# DATA RECORDS
+++

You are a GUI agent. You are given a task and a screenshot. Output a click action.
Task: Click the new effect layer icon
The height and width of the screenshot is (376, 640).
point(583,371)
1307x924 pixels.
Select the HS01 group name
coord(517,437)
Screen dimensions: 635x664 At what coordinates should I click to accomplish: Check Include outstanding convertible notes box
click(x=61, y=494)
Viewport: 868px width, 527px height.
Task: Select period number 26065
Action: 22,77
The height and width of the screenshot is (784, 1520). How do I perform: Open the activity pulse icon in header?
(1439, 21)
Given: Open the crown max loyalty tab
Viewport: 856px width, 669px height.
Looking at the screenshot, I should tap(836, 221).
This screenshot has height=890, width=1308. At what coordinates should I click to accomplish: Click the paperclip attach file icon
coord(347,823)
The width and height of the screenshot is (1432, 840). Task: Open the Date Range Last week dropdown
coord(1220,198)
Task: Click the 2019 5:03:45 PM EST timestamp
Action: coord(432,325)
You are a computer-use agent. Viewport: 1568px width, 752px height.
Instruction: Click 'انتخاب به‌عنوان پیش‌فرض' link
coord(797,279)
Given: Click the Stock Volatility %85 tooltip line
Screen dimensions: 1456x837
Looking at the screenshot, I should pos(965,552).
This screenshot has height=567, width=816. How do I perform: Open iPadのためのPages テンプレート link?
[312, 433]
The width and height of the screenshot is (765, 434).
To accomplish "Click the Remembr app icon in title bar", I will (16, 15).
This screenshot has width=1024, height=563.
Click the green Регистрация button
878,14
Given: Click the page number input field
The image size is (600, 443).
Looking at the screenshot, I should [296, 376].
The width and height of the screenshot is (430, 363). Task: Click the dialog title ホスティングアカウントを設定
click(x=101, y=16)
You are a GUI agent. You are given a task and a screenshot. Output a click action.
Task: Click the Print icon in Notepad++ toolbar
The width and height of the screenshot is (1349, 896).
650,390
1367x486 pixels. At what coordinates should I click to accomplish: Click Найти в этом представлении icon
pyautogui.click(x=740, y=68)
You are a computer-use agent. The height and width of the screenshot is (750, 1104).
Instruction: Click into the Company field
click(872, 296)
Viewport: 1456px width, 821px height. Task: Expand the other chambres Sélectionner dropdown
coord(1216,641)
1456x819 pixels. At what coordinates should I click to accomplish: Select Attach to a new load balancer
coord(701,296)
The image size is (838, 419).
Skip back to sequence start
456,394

+++

# THE REQUEST
Copy out the material word for word, from its first line down to and including the line containing "coord(517,437)".

# ANSWER TO THIS TASK
You are a GUI agent. You are given a task and a screenshot. Output a click action.
Task: Click the new effect layer icon
The height and width of the screenshot is (376, 640).
point(583,371)
1307x924 pixels.
Select the HS01 group name
coord(517,437)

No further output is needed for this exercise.